CRISPR Beef – A Breakthrough in Scalability and Affordability of Cultured Meat
For the first time, the genetic modification of meat cells using the CRISPR method has been successfully demonstrated in an experimental setting, addressing two of the main obstacles facing the cultured meat industry: the problem of large-scale production and the high cost of the end product. These two issues have been tackled head-on by the start-up SCiFi Foods, which modified the production process to obtain an affordable, cruelty- and animal-free burger. The product can be produced quickly and is identical – in terms of taste and nutritional properties – to meat obtained from living animals.
Unlike “traditional” lab-grown meat, SciFi Foods’ beef burger combines genetically modified cultured beef cells and plant-based ingredients. The genetic modification of the beef cells, achieved with CRISPR technology, enables them to multiply in suspension, that is, without the need for microcarriers (usually plastic beads) that are generally used for growing non-genetically modified cells.
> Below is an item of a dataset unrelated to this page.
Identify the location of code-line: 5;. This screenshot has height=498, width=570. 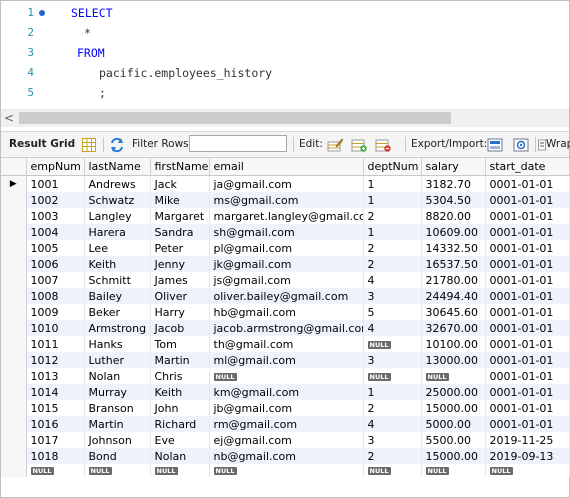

This allows a larger number of cells to grow within the limited space of a bioreactor.
The resulting beef is blended with plant-based ingredients, thus allowing the finished product to be obtained much faster and potentially in larger quantities than allowed by current processes used by other players in this sector, making it easily scalable and cost-effective at a price of about US$10 per burger in the pilot stage, which the company hopes to reduce to US$1 once large-scale production begins.
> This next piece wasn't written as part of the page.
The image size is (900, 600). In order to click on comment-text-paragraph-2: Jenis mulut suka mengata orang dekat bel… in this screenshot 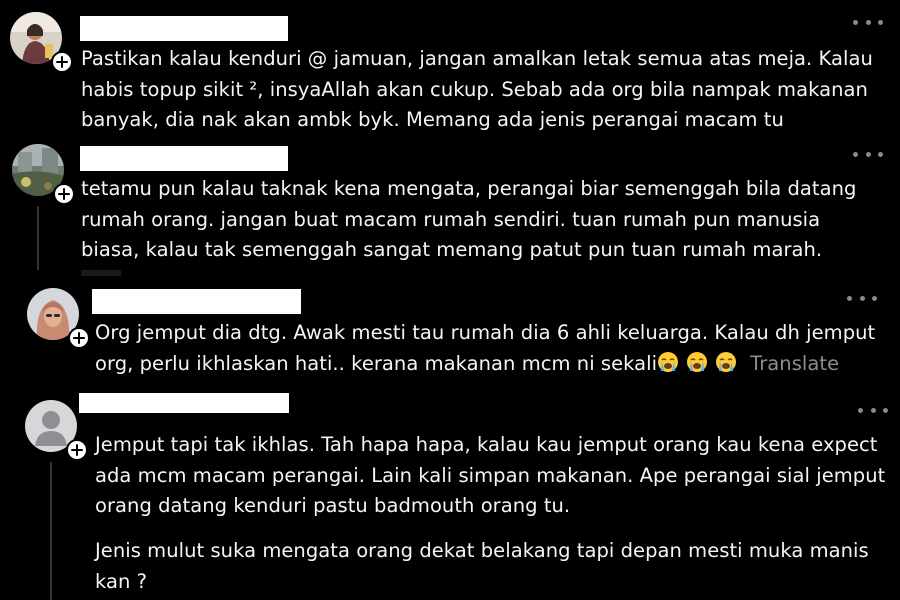, I will do `click(482, 566)`.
With these promising premises, the company plans to open a pilot plant in the San Francisco Bay Area by the second half of 2024. SciFi Foods is confident it will receive the go-ahead from US regulators to launch its genetically modified cultured burgers on the market. US policymakers are more accepting of GMOs than consumers in Europe. Whether the product will succeed in European markets remains to be seen for now. The EU published a report in 2021 signaling the desire to revise current GMO regulation. This bodes well for GMO-enhanced cultured meat products, but the final decision on approval in the EU will also depend on the outcome of the ongoing public consultation.